We create a boxplot to visualize the distribution of GDP per capita across continents.

boxplot_gdp <- ggplot(filtered_data, aes(x = continent, y = gdpPercap, fill = continent)) +
  geom_boxplot(outlier.colour = "red", outlier.size = 2) + # Highlight outliers
  geom_jitter(alpha = 0.3, color = "black", size = 0.5) + # Add jitter for data points
  scale_y_log10() +
  labs(
    title = "GDP per Capita Distribution by Continent (2007)",
    x = "Continent",
    y = "GDP per Capita (log scale)"
  ) +
  theme_minimal() +
  theme(axis.text.x = element_text(angle = 45, hjust = 1)) # Rotate x-axis labels for better readability

print(boxplot_gdp)

Percentile Analysis

Top 10% vs Bottom 10% GDP Per Capita

We compare the top and bottom 10% average GDP per capita and calculate the ratio to highlight disparities.

percentile_analysis <- filtered_data %>%
  group_by(continent) %>%
  summarise(
    Continent = first(continent),
    Top_10_Percent_Average = mean(sort(gdpPercap, decreasing = TRUE)[1:floor(0.1 * n())], na.rm = TRUE),
    Bottom_10_Percent_Average = mean(sort(gdpPercap)[1:floor(0.1 * n())], na.rm = TRUE),
    Ratio_Top_to_Bottom = Top_10_Percent_Average / Bottom_10_Percent_Average
  )

kable(percentile_analysis, caption = "Percentile Analysis: Top 10% vs Bottom 10% GDP Per Capita") %>%
  kable_styling(full_width = FALSE, position = "center", bootstrap_options = c("striped", "hover", "condensed"))
Percentile Analysis: Top 10% vs Bottom 10% GDP Per Capita
continent Continent Top_10_Percent_Average Bottom_10_Percent_Average Ratio_Top_to_Bottom
Africa Africa 12188.98 434.2142 28.071361
Americas Americas 39635.44 1975.4791 20.063713
Asia Asia 44725.05 1003.3134 44.577348
Europe Europe 42513.20 7280.5349 5.839296
Oceania Oceania 34435.37 25185.0091 1.367296

Bar Plot for Ratio

We visualize the ratio of the top 10% to bottom 10% GDP per capita using a bar plot.

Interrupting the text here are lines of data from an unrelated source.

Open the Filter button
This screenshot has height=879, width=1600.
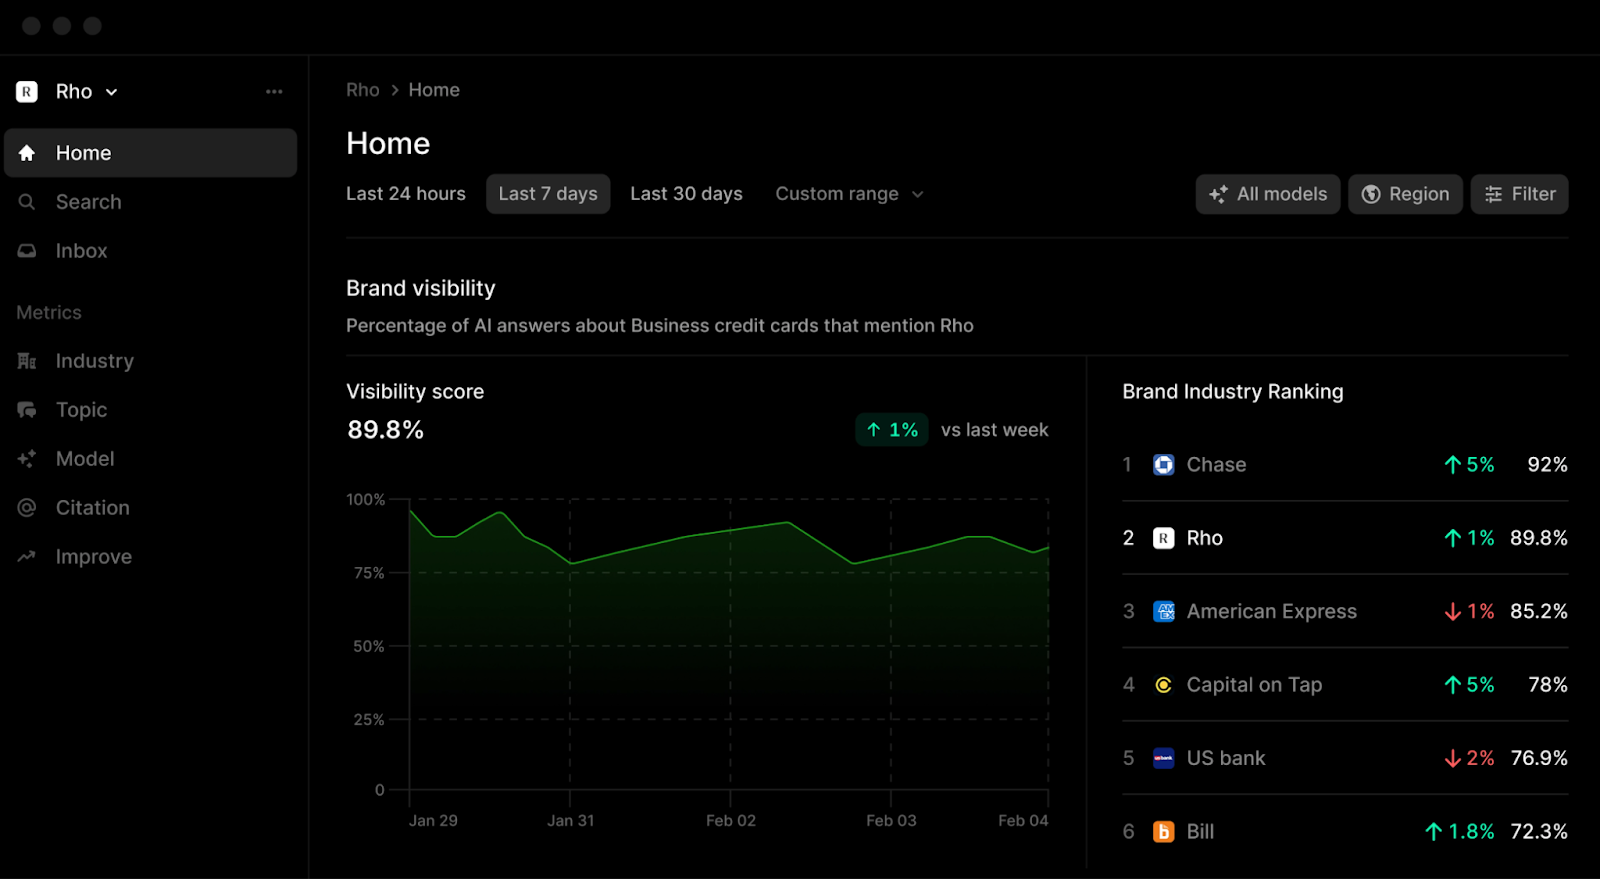tap(1519, 194)
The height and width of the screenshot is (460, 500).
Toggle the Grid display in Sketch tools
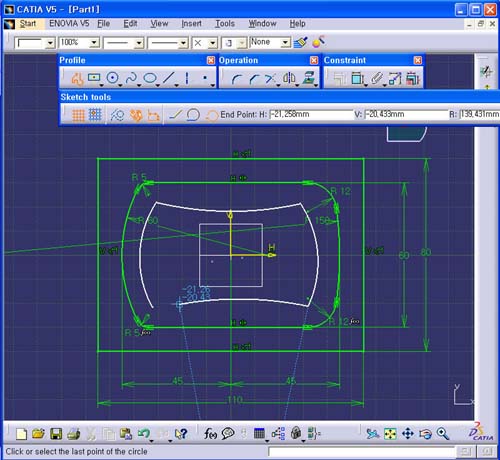pyautogui.click(x=78, y=115)
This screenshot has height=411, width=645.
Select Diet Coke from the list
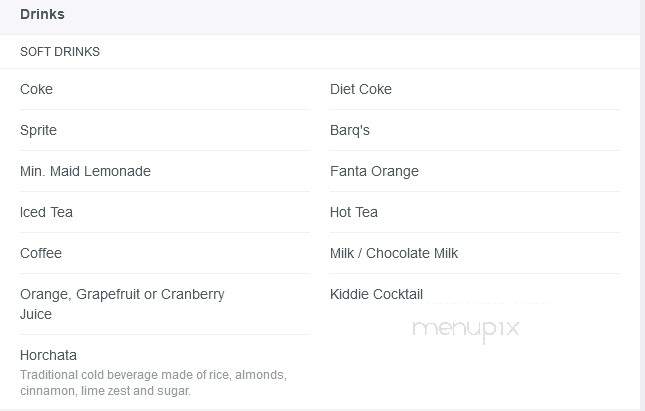(361, 89)

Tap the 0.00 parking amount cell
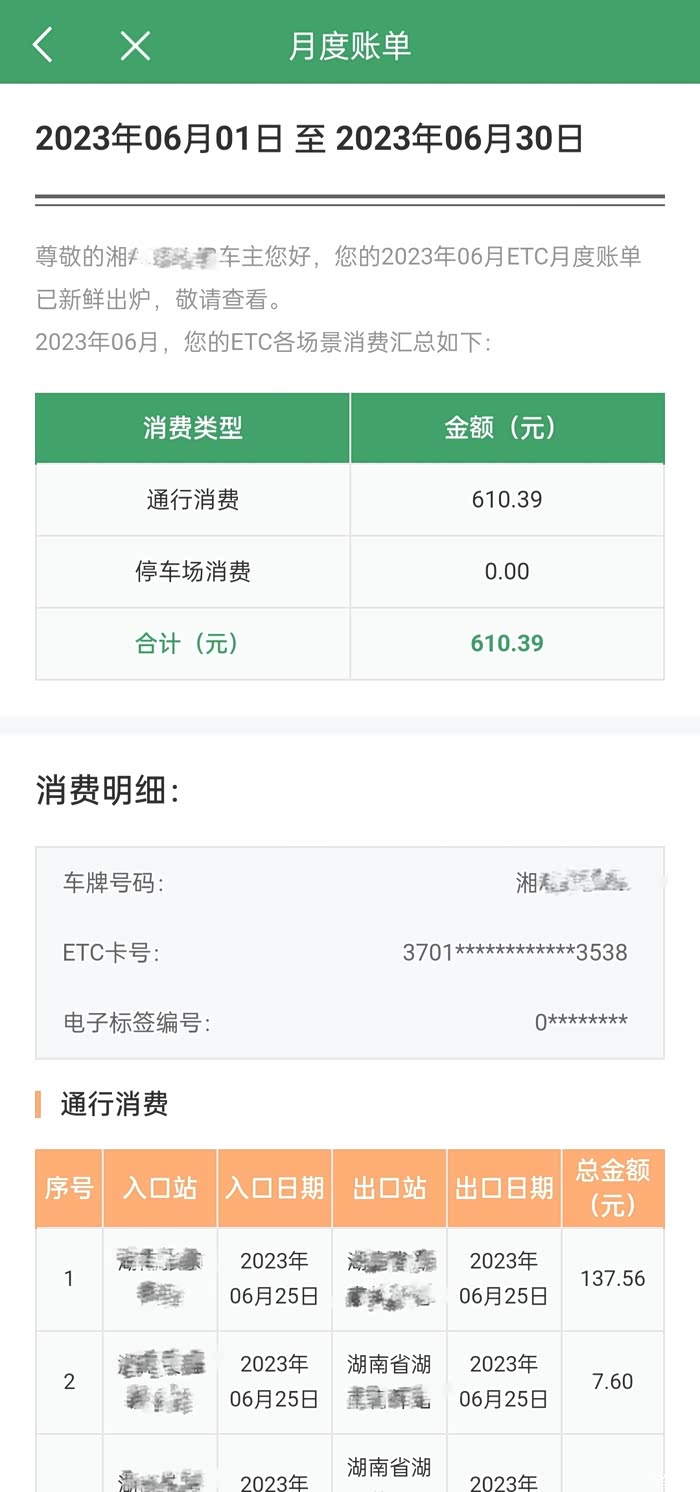coord(507,572)
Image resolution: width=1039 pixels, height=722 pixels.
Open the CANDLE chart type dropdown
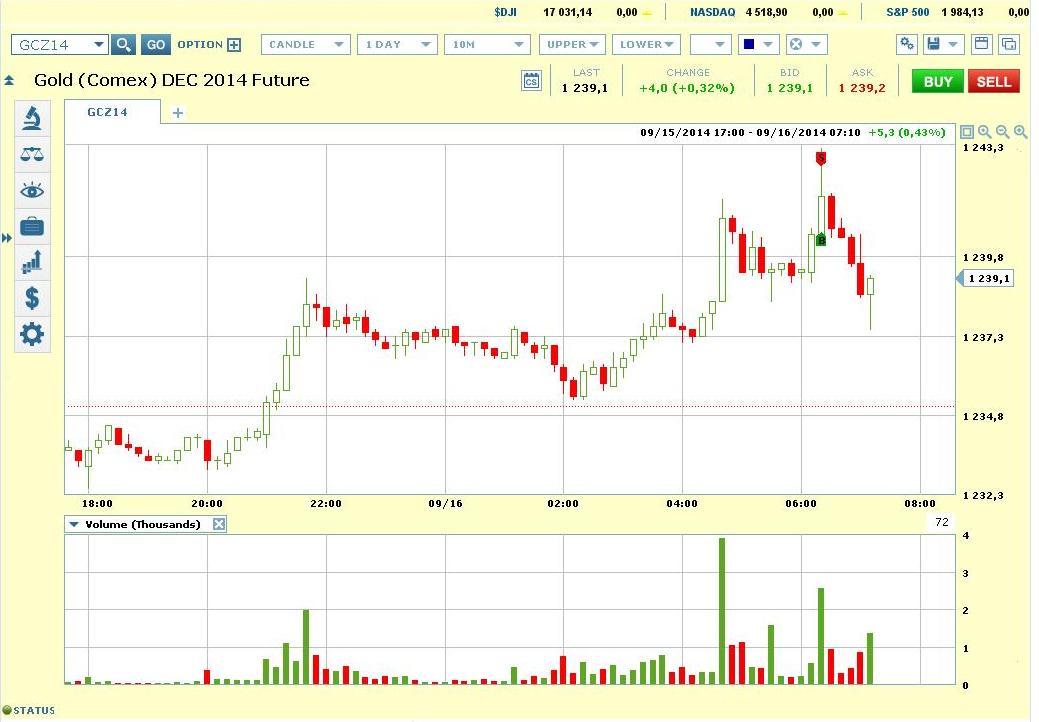tap(305, 45)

barplot_ratio <- ggplot(percentile_analysis, aes(x = reorder(Continent, -Ratio_Top_to_Bottom), y = Ratio_Top_to_Bottom, fill = Continent)) +
  geom_bar(stat = "identity", color = "black") +
  labs(
    title = "Top 10% vs Bottom 10% GDP Per Capita Ratio by Continent",
    x = "Continent",
    y = "Ratio (Top 10% / Bottom 10%)"
  ) +
  theme_minimal()

print(barplot_ratio)

Summary and Interpretation

Key Insights

  • The Gini coefficient highlights significant disparities, with Africa showing the highest inequality.
  • Boxplots reveal wide variation in GDP per capita within continents, with skewed distributions.
  • The ratio of top 10% to bottom 10% GDP per capita underscores stark wealth disparities, especially in Africa and Asia.